Task objective:
The answer must be the full set of records, repeated exactly.

··· Given data ···

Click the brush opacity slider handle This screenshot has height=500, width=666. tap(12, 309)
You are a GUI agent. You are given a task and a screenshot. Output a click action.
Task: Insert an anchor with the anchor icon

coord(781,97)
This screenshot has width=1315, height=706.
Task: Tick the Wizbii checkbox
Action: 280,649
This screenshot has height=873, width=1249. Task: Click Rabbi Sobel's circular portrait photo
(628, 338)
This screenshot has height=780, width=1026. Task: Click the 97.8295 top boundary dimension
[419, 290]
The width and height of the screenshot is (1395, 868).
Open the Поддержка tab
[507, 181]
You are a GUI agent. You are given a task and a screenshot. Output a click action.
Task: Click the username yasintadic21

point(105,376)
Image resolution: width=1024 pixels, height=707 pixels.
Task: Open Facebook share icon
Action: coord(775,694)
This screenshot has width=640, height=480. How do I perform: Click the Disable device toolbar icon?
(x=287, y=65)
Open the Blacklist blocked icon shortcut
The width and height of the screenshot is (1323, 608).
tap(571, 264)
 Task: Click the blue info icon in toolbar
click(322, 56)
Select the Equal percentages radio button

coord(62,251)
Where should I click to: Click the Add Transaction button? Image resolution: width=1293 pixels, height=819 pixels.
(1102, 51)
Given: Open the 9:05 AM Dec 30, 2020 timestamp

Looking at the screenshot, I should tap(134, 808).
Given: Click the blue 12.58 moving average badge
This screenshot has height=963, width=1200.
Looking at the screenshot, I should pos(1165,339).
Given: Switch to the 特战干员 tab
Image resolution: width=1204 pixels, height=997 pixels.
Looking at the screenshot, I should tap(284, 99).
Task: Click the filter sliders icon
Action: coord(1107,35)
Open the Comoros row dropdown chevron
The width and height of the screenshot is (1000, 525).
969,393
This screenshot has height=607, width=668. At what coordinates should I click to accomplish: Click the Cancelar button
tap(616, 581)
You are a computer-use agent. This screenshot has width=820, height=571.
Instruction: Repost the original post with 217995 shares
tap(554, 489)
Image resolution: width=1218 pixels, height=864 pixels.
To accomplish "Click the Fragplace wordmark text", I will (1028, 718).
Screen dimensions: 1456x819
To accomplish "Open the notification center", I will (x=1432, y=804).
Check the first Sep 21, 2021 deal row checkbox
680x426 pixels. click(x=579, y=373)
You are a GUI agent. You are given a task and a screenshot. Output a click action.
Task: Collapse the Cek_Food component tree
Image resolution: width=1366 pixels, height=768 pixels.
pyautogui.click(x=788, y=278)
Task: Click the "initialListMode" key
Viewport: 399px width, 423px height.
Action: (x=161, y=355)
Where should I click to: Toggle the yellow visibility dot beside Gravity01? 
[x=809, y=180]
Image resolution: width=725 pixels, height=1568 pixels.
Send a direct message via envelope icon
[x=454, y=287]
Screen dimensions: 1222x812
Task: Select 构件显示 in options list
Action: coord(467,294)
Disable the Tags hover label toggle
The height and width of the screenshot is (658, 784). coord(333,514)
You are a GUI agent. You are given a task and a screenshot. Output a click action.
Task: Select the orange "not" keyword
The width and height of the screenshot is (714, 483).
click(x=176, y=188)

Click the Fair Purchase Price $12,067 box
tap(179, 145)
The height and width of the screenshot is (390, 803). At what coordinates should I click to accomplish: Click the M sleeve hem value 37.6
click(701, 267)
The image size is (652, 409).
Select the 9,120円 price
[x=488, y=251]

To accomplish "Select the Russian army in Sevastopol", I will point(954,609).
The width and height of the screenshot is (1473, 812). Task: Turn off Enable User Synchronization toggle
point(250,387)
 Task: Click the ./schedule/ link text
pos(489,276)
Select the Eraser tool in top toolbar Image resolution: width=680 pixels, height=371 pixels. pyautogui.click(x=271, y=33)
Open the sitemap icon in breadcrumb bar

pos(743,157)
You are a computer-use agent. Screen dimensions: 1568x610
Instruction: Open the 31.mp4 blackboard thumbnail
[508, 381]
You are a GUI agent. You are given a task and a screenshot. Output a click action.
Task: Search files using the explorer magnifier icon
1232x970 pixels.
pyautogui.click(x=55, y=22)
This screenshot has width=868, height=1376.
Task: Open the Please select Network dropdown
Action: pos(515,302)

···

Exercise solution:
Click the brush opacity slider handle This screenshot has height=500, width=666. tap(12, 309)
You are a GUI agent. You are given a task and a screenshot. Output a click action.
Task: Insert an anchor with the anchor icon

coord(781,97)
This screenshot has width=1315, height=706.
Task: Tick the Wizbii checkbox
Action: 280,649
This screenshot has height=873, width=1249. Task: Click Rabbi Sobel's circular portrait photo
(628, 338)
This screenshot has height=780, width=1026. Task: Click the 97.8295 top boundary dimension
[419, 290]
The width and height of the screenshot is (1395, 868).
Open the Поддержка tab
[507, 181]
You are a GUI agent. You are given a task and a screenshot. Output a click action.
Task: Click the username yasintadic21

point(105,376)
Image resolution: width=1024 pixels, height=707 pixels.
Task: Open Facebook share icon
Action: coord(775,694)
This screenshot has width=640, height=480. How do I perform: Click the Disable device toolbar icon?
(x=287, y=65)
Open the Blacklist blocked icon shortcut
The width and height of the screenshot is (1323, 608).
tap(571, 264)
 Task: Click the blue info icon in toolbar
click(322, 56)
Select the Equal percentages radio button

coord(62,251)
Where should I click to: Click the Add Transaction button? Image resolution: width=1293 pixels, height=819 pixels.
(1102, 51)
Given: Open the 9:05 AM Dec 30, 2020 timestamp

Looking at the screenshot, I should tap(134, 808).
Given: Click the blue 12.58 moving average badge
This screenshot has height=963, width=1200.
Looking at the screenshot, I should pos(1165,339).
Given: Switch to the 特战干员 tab
Image resolution: width=1204 pixels, height=997 pixels.
Looking at the screenshot, I should tap(284, 99).
Task: Click the filter sliders icon
Action: coord(1107,35)
Open the Comoros row dropdown chevron
The width and height of the screenshot is (1000, 525).
969,393
This screenshot has height=607, width=668. At what coordinates should I click to accomplish: Click the Cancelar button
tap(616, 581)
You are a computer-use agent. This screenshot has width=820, height=571.
Instruction: Repost the original post with 217995 shares
tap(554, 489)
Image resolution: width=1218 pixels, height=864 pixels.
To accomplish "Click the Fragplace wordmark text", I will (1028, 718).
Screen dimensions: 1456x819
To accomplish "Open the notification center", I will (x=1432, y=804).
Check the first Sep 21, 2021 deal row checkbox
680x426 pixels. click(x=579, y=373)
You are a GUI agent. You are given a task and a screenshot. Output a click action.
Task: Collapse the Cek_Food component tree
Image resolution: width=1366 pixels, height=768 pixels.
pyautogui.click(x=788, y=278)
Task: Click the "initialListMode" key
Viewport: 399px width, 423px height.
Action: (x=161, y=355)
Where should I click to: Toggle the yellow visibility dot beside Gravity01? 
[x=809, y=180]
Image resolution: width=725 pixels, height=1568 pixels.
Send a direct message via envelope icon
[x=454, y=287]
Screen dimensions: 1222x812
Task: Select 构件显示 in options list
Action: coord(467,294)
Disable the Tags hover label toggle
The height and width of the screenshot is (658, 784). coord(333,514)
You are a GUI agent. You are given a task and a screenshot. Output a click action.
Task: Select the orange "not" keyword
The width and height of the screenshot is (714, 483).
click(x=176, y=188)

Click the Fair Purchase Price $12,067 box
tap(179, 145)
The height and width of the screenshot is (390, 803). At what coordinates should I click to accomplish: Click the M sleeve hem value 37.6
click(701, 267)
The image size is (652, 409).
Select the 9,120円 price
[x=488, y=251]

To accomplish "Select the Russian army in Sevastopol", I will point(954,609).
The width and height of the screenshot is (1473, 812). Task: Turn off Enable User Synchronization toggle
point(250,387)
 Task: Click the ./schedule/ link text
pos(489,276)
Select the Eraser tool in top toolbar Image resolution: width=680 pixels, height=371 pixels. pyautogui.click(x=271, y=33)
Open the sitemap icon in breadcrumb bar

pos(743,157)
You are a computer-use agent. Screen dimensions: 1568x610
Instruction: Open the 31.mp4 blackboard thumbnail
[508, 381]
You are a GUI agent. You are given a task and a screenshot. Output a click action.
Task: Search files using the explorer magnifier icon
1232x970 pixels.
pyautogui.click(x=55, y=22)
This screenshot has width=868, height=1376.
Task: Open the Please select Network dropdown
Action: pos(515,302)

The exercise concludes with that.